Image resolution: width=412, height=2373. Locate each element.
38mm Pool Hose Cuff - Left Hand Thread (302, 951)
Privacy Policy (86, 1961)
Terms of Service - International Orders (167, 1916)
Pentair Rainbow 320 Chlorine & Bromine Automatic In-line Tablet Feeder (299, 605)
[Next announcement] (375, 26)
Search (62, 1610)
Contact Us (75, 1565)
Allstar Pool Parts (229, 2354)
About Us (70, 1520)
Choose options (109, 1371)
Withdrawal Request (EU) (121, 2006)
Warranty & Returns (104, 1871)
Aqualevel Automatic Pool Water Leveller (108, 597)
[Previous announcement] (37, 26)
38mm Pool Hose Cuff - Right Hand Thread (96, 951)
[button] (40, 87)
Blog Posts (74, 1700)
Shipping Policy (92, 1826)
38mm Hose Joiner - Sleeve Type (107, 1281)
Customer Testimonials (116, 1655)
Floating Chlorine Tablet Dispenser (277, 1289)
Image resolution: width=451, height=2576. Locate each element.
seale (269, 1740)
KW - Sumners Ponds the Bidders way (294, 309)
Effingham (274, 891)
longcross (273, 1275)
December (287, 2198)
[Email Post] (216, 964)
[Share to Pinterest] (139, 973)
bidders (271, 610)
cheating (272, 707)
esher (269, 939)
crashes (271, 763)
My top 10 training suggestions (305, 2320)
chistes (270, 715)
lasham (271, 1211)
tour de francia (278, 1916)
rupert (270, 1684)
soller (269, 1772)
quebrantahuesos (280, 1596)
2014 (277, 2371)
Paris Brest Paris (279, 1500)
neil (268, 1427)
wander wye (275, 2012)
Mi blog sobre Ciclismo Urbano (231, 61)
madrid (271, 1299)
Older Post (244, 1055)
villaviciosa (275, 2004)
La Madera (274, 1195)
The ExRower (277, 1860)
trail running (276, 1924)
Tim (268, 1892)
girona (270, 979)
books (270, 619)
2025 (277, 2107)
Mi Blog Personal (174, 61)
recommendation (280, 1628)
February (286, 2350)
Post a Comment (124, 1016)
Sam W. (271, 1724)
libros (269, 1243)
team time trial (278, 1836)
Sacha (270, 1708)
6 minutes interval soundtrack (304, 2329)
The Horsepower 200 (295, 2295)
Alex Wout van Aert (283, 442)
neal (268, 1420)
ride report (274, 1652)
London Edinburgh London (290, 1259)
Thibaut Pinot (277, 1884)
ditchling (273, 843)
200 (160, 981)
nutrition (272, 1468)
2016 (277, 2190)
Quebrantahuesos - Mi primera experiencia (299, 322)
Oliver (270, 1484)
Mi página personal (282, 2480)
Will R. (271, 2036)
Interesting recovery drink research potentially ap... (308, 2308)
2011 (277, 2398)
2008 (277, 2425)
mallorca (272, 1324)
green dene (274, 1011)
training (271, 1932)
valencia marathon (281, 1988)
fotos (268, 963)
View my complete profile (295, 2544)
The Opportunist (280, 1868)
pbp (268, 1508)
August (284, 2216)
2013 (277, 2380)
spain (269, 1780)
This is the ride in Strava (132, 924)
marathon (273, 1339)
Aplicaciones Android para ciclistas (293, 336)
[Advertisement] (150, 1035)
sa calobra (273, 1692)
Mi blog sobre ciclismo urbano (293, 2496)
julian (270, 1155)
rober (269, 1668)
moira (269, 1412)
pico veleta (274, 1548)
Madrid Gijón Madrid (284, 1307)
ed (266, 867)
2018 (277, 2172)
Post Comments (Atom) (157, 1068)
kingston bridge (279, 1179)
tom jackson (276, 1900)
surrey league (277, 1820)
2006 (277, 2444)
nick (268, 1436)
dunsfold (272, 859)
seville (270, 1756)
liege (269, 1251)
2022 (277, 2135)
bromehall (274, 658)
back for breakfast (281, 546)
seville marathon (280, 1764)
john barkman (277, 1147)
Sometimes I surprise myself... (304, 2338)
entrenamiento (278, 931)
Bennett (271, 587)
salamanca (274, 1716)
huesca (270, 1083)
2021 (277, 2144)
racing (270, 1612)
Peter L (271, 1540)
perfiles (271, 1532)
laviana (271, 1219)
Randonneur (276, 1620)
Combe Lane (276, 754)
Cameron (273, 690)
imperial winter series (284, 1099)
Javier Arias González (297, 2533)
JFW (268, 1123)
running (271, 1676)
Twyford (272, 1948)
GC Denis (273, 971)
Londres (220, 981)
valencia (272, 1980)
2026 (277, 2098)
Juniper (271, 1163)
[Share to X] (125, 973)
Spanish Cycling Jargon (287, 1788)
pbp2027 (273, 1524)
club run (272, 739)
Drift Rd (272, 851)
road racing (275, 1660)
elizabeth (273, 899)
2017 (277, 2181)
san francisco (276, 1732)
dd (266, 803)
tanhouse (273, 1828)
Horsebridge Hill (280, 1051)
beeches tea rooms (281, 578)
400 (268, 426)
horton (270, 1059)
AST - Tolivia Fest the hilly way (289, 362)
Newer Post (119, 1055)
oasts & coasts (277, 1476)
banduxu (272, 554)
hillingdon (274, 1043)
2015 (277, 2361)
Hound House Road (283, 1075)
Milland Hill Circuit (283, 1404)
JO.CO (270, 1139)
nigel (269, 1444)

========================

#### Your task:
An exact copy of all the material is what is needed.

#### Task output:
Image resolution: width=412, height=2373. Locate each element.
38mm Pool Hose Cuff - Left Hand Thread (302, 951)
Privacy Policy (86, 1961)
Terms of Service - International Orders (167, 1916)
Pentair Rainbow 320 Chlorine & Bromine Automatic In-line Tablet Feeder (299, 605)
[Next announcement] (375, 26)
Search (62, 1610)
Contact Us (75, 1565)
Allstar Pool Parts (229, 2354)
About Us (70, 1520)
Choose options (109, 1371)
Withdrawal Request (EU) (121, 2006)
Warranty & Returns (104, 1871)
Aqualevel Automatic Pool Water Leveller (108, 597)
[Previous announcement] (37, 26)
38mm Pool Hose Cuff - Right Hand Thread (96, 951)
[button] (40, 87)
Blog Posts (74, 1700)
Shipping Policy (92, 1826)
38mm Hose Joiner - Sleeve Type (107, 1281)
Customer Testimonials (116, 1655)
Floating Chlorine Tablet Dispenser (277, 1289)
Image resolution: width=451, height=2576. Locate each element.
seale (269, 1740)
KW - Sumners Ponds the Bidders way (294, 309)
Effingham (274, 891)
longcross (273, 1275)
December (287, 2198)
[Email Post] (216, 964)
[Share to Pinterest] (139, 973)
bidders (271, 610)
cheating (272, 707)
esher (269, 939)
crashes (271, 763)
My top 10 training suggestions (305, 2320)
chistes (270, 715)
lasham (271, 1211)
tour de francia (278, 1916)
rupert (270, 1684)
soller (269, 1772)
quebrantahuesos (280, 1596)
2014 (277, 2371)
Paris Brest Paris (279, 1500)
neil (268, 1427)
wander wye (275, 2012)
Mi blog sobre Ciclismo Urbano (231, 61)
madrid (271, 1299)
Older Post (244, 1055)
villaviciosa (275, 2004)
La Madera (274, 1195)
The ExRower (277, 1860)
trail running (276, 1924)
Tim (268, 1892)
girona (270, 979)
books (270, 619)
2025 (277, 2107)
Mi Blog Personal (174, 61)
recommendation (280, 1628)
February (286, 2350)
Post a Comment (124, 1016)
Sam W. (271, 1724)
libros (269, 1243)
team time trial (278, 1836)
Sacha (270, 1708)
6 minutes interval soundtrack (304, 2329)
The Horsepower 200 (295, 2295)
Alex Wout van Aert (283, 442)
neal (268, 1420)
ride report (274, 1652)
London Edinburgh London (290, 1259)
Thibaut Pinot (277, 1884)
ditchling (273, 843)
200 (160, 981)
nutrition (272, 1468)
2016 (277, 2190)
Quebrantahuesos - Mi primera experiencia (299, 322)
Oliver (270, 1484)
Mi página personal (282, 2480)
Will R. (271, 2036)
Interesting recovery drink research potentially ap... (308, 2308)
2011 (277, 2398)
2008 (277, 2425)
mallorca (272, 1324)
green dene (274, 1011)
training (271, 1932)
valencia marathon (281, 1988)
fotos (268, 963)
View my complete profile (295, 2544)
The Opportunist (280, 1868)
pbp (268, 1508)
August (284, 2216)
2013 (277, 2380)
spain (269, 1780)
This is the ride in Strava (132, 924)
marathon (273, 1339)
Aplicaciones Android para ciclistas (293, 336)
[Advertisement] (150, 1035)
sa calobra (273, 1692)
Mi blog sobre ciclismo urbano (293, 2496)
julian (270, 1155)
rober (269, 1668)
moira (269, 1412)
pico veleta (274, 1548)
Madrid Gijón Madrid (284, 1307)
ed (266, 867)
2018 (277, 2172)
Post Comments (Atom) (157, 1068)
kingston bridge (279, 1179)
tom jackson (276, 1900)
surrey league (277, 1820)
2006 (277, 2444)
nick (268, 1436)
dunsfold (272, 859)
seville (270, 1756)
liege (269, 1251)
2022 (277, 2135)
bromehall (274, 658)
back for breakfast (281, 546)
seville marathon (280, 1764)
john barkman (277, 1147)
Sometimes I surprise myself... (304, 2338)
entrenamiento (278, 931)
Bennett (271, 587)
salamanca (274, 1716)
huesca (270, 1083)
2021 (277, 2144)
racing (270, 1612)
Peter L (271, 1540)
perfiles (271, 1532)
laviana (271, 1219)
Randonneur (276, 1620)
Combe Lane (276, 754)
Cameron (273, 690)
imperial winter series (284, 1099)
Javier Arias González (297, 2533)
JFW (268, 1123)
running (271, 1676)
Twyford (272, 1948)
GC Denis (273, 971)
Londres (220, 981)
valencia (272, 1980)
2026 (277, 2098)
Juniper (271, 1163)
[Share to X] (125, 973)
Spanish Cycling Jargon (287, 1788)
pbp2027 (273, 1524)
club run (272, 739)
Drift Rd (272, 851)
road racing (275, 1660)
elizabeth (273, 899)
2017 (277, 2181)
san francisco (276, 1732)
dd (266, 803)
tanhouse (273, 1828)
Horsebridge Hill (280, 1051)
beeches tea rooms (281, 578)
400 (268, 426)
horton (270, 1059)
AST - Tolivia Fest the hilly way (289, 362)
Newer Post (119, 1055)
oasts & coasts (277, 1476)
banduxu (272, 554)
hillingdon (274, 1043)
2015 (277, 2361)
Hound House Road (283, 1075)
Milland Hill Circuit (283, 1404)
JO.CO (270, 1139)
nigel (269, 1444)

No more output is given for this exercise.